Patience was a key element during the five years it took to plan, construct and eventually open the store, Ford said.

But slowly, the mess started to make sense. The store was built, the shelves were stocked, the students were assigned jobs and it became the Circle C Market.

Margaret Rosfeld has worked to bring the grocery store to life since she was an eighth grader, and this fall she’ll be a junior in high school.

Like many students, Rosfeld helped build the school and remembers the exact places where she helped paint and put the store together.

Now the 16-year-old is the store’s bookkeeper and works three days a week.

“Our kids are doing an outstanding job, they really are,” Chessmore said. “It’s not a Walmart, but we have about 1,500 items on the shelf.”

He said the store is meant to be as much of a full-service grocery store as possible, and the variety of items on the shelves has shocked many new customers. While stocking time-sensitive items like milk and meat is often difficult to estimate, Chessmore said that’s part of the adjustment when you open a new store.

Each challenge serves as a teaching moment for both Chessmore and his students.

“It’s a learning laboratory that we can go out and we have the opportunity to do that experimenting,” he said.

Rosfeld said she’s developed her people skills and learned how to manage the store’s finances via QuickBooks. On the days she works, her routine consists of keeping the shelves stocked, checking out customers and paying the bills to keep the store running.

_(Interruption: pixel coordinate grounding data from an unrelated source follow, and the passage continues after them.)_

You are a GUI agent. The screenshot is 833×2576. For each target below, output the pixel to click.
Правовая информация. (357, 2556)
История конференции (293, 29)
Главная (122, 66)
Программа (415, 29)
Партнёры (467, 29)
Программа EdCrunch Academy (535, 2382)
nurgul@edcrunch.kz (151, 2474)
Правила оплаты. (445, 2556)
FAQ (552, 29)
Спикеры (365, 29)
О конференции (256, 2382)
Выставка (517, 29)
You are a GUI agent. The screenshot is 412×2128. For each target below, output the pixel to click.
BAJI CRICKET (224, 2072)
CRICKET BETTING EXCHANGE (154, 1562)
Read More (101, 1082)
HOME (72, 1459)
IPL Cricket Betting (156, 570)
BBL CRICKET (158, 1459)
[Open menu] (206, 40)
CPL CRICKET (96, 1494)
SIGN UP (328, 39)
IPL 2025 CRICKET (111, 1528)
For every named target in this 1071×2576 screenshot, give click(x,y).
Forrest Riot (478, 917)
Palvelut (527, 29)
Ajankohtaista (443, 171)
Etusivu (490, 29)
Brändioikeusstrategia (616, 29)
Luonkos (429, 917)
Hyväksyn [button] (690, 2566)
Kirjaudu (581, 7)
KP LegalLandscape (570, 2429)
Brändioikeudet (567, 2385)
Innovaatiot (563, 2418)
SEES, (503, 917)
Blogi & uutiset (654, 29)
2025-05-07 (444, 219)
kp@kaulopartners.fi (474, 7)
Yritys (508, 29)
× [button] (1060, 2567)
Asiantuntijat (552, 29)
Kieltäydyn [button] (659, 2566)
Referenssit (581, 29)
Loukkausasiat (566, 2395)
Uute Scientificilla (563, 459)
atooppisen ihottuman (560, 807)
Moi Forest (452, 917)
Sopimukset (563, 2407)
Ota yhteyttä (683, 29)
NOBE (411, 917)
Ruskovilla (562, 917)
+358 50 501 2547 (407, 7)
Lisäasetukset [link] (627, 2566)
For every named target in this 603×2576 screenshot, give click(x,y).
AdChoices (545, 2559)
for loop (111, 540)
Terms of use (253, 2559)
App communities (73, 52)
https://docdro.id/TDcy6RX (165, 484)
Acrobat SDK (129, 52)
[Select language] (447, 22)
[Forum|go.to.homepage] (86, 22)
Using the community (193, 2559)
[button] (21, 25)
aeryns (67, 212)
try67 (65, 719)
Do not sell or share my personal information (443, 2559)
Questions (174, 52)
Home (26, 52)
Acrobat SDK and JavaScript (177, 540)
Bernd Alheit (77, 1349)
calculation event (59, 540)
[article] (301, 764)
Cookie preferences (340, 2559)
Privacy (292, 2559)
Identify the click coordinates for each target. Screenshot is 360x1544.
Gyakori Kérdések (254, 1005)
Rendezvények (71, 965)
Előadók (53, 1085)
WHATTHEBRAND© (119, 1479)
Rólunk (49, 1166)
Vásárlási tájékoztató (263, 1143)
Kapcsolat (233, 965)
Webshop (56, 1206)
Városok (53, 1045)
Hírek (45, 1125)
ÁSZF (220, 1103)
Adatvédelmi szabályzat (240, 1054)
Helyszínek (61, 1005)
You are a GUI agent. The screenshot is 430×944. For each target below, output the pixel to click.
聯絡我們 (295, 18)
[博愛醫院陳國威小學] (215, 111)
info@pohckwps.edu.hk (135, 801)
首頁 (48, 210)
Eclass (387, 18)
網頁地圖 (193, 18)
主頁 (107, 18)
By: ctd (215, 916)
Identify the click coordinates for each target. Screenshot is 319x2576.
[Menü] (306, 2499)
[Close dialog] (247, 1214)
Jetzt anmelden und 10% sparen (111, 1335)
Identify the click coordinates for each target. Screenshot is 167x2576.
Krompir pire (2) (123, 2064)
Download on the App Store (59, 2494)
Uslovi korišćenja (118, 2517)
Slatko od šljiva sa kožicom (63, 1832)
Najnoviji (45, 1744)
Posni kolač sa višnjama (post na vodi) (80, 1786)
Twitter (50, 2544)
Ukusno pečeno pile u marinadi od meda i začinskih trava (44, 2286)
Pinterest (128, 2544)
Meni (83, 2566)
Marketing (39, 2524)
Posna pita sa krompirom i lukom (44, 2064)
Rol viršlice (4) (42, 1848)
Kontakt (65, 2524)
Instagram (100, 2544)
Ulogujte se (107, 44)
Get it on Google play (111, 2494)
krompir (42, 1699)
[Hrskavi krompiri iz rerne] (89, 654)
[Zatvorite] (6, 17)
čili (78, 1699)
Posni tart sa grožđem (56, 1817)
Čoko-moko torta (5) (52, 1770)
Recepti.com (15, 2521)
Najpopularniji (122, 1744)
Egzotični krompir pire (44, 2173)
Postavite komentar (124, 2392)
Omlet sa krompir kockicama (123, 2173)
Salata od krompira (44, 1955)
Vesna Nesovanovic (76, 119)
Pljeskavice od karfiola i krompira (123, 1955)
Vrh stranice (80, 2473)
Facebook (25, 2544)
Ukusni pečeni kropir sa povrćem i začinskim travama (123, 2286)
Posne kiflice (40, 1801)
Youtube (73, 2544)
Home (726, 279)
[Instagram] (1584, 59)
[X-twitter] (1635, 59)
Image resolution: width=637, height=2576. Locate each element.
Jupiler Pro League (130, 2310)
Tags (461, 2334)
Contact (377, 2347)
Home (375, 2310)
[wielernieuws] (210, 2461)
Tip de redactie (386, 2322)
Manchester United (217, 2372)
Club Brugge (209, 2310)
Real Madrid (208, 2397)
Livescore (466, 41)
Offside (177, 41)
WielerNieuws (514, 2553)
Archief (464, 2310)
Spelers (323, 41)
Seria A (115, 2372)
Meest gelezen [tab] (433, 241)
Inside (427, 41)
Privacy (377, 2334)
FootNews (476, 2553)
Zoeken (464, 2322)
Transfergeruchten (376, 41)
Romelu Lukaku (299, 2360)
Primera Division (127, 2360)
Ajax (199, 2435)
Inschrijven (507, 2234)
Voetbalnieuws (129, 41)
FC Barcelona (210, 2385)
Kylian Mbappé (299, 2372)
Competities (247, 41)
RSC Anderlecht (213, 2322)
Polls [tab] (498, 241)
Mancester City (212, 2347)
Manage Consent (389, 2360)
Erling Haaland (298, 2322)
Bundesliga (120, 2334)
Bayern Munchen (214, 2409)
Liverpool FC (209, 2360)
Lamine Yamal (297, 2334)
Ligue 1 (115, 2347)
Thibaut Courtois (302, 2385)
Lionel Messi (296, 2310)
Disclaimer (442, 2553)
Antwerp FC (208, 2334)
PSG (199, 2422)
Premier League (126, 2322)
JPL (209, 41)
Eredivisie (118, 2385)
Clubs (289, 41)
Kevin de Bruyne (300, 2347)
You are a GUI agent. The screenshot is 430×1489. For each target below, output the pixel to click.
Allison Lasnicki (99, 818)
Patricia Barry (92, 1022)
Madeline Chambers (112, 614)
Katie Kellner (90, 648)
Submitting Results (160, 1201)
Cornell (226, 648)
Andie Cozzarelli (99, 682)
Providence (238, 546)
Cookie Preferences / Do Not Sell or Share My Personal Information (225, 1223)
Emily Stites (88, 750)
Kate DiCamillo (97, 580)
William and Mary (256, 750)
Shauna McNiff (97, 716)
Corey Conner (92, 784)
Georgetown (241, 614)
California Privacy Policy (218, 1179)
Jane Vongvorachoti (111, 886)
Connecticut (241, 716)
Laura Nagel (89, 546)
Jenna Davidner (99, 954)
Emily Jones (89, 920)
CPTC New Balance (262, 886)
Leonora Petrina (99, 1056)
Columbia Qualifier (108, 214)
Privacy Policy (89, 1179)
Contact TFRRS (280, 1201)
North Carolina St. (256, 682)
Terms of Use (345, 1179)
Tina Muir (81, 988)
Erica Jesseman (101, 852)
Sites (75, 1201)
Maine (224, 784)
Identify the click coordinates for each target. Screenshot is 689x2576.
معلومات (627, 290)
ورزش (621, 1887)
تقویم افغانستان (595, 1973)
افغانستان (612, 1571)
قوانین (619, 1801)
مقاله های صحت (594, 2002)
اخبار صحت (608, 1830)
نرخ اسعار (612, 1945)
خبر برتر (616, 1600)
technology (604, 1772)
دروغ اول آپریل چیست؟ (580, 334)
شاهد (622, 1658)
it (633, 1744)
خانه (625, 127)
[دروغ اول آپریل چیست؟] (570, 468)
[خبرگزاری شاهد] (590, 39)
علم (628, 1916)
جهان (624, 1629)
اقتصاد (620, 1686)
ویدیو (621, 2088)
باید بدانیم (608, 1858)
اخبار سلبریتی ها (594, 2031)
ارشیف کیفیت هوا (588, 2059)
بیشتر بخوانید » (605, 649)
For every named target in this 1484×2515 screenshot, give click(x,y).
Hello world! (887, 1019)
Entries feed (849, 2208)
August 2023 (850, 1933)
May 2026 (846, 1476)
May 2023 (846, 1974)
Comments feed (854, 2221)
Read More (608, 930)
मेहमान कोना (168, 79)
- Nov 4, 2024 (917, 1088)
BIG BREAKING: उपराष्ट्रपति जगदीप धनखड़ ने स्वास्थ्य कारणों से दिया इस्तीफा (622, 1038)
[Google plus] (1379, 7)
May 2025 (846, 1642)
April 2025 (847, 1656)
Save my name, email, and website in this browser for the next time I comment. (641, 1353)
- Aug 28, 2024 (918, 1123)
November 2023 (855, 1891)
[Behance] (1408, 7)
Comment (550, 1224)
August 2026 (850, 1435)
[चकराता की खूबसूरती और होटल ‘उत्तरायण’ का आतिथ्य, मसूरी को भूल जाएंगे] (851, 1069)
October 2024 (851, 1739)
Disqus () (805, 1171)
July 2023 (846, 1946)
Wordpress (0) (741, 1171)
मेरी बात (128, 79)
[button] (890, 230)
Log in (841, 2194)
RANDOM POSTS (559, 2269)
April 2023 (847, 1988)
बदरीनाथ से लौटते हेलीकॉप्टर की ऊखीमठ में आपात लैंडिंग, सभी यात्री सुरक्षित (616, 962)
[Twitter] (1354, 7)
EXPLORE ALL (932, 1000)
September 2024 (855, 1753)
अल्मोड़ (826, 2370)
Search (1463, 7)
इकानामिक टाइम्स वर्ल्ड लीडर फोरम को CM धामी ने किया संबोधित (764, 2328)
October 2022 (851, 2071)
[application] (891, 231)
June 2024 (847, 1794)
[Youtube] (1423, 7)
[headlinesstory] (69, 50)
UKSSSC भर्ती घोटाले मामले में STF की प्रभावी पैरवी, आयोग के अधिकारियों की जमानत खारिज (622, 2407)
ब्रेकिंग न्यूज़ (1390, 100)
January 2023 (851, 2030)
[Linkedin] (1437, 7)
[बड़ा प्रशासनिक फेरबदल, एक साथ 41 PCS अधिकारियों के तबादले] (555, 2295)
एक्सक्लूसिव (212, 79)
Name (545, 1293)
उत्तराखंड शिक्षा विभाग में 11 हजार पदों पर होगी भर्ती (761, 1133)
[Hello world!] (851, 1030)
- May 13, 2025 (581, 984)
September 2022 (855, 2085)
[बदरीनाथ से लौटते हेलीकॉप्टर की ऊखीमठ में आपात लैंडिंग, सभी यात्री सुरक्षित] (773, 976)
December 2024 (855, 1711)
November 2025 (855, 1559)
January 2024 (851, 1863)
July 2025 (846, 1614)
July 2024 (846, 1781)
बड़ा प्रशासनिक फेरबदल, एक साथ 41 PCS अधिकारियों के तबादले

“I think the best part is seeing the growth in the kids and the store … every day we learn something new as the kids do too,” Ford said. “They see the importance of math (and other subjects) more than just in the classroom.”

Working at the store is more than just a job, Rosfeld said. It’s also her way to invest in her town and share the story of the Circle C Market.

She and other students often give presentations about the Circle C Market to business people to spread the word about their efforts.

“You don’t have to own a business to be an entrepreneur. You have to be willing to put yourself out there and meet people,” Rosfeld said. “This area is a really entrepreneurial area because everyone’s ranch is their own business … there’s locally owned livestock and oil supplies and that’s part of what makes up our community.”

While Chessmore said many of the students who have a hand in the Circle C Market don’t necessarily have aspirations directly related to entrepreneurship, the skills students acquire at the store are beneficial for a number of reasons.

“We’re trying to create a culture and give kids an outlet,” Chessmore said. “It has given them an avenue, a risk-free opportunity to try their hand at a small business.”

For Rosfeld, being an employee at the grocery store has provided her with more than a job. It’s given her a chance to be a part of her community, and that was the original goal of the store when it opened last year.

“The grocery store actually means something,” Rosfeld said. “It’s doing something for the community versus just bussing tables.”